人魚のいた朝に
プロローグ
プロローグ

「昼間せんせー!」

人々が様々な速度で行き交う大学病院の中を歩いていると、弾むように明るい声が聞こえた。
この先にあるリハビリテーション科に向かっていた足を止め、声のした方を振り返ると、数週間ぶりに見る少女が、大きく手を振っていた。その傍らには、母親の姿もある。

「日菜子ちゃん、久しぶりだね」

「うん!ちょっと待っててね!」

両手でハンドリムを握り、一生懸命に僕の立つ場所までやって来る日菜子ちゃんに、ゆっくり近づく。
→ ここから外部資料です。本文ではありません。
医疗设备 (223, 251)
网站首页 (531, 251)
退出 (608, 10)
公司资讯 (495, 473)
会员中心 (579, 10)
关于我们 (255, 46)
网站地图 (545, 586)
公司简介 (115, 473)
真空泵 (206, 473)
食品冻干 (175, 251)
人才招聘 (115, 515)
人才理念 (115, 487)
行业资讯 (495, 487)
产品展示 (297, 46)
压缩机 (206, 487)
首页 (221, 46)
少し時間をかけて僕の前に辿り着いた日菜子ちゃんは、丸い目を満足そうに細めて顔を上げた。両頬には可愛らしいえくぼを出来ている。

「昼間先生、おはようございます」

「はい、おはようございます」

膝を曲げて、視線を彼女に合わせると、その頬がまた嬉しそうに緩む。

「先生、なかなか来ないから会いたかった!」

「ごめんね、少し忙しくて」

「たまには遊びに来てくれないと、日菜子つまらない」

無邪気に笑う彼女の後ろで、まだ若い母親が申し訳なさそうに僕に頭を下げる。

「そうだね。僕も出来ればもっと日菜子ちゃんたちに会いに来たいけど、大人はなかなか大変なんだ」

「研究が忙しいの?」

「そうそう」

「日菜子この前、昼間先生の研究、テレビで観たの!」

「ん?」

「あいぴー・・・ママ、なんだっけ?」

「iPS細胞よ」

「そう、それ!夕方のニュースでやっていたの!」

母親から耳打ちされた日菜子ちゃんが、誇らしげに僕を見た。

「すごいな。よくそんな難しいニュース覚えていたね」

「ただ観ていただけで、理解はしていませんよ」

日菜子ちゃんの母親が、恥ずかしそうに言葉を足す。
だけど興味を持てるだけでもすごいことだ。

「昼間先生、iPSで日菜子の脚も治るかもしれない?」

キラキラと輝く瞳で僕を見た彼女の頭を、右手で優しく撫でた。
まだ子供の、サラサラとした髪が首元で揺れる。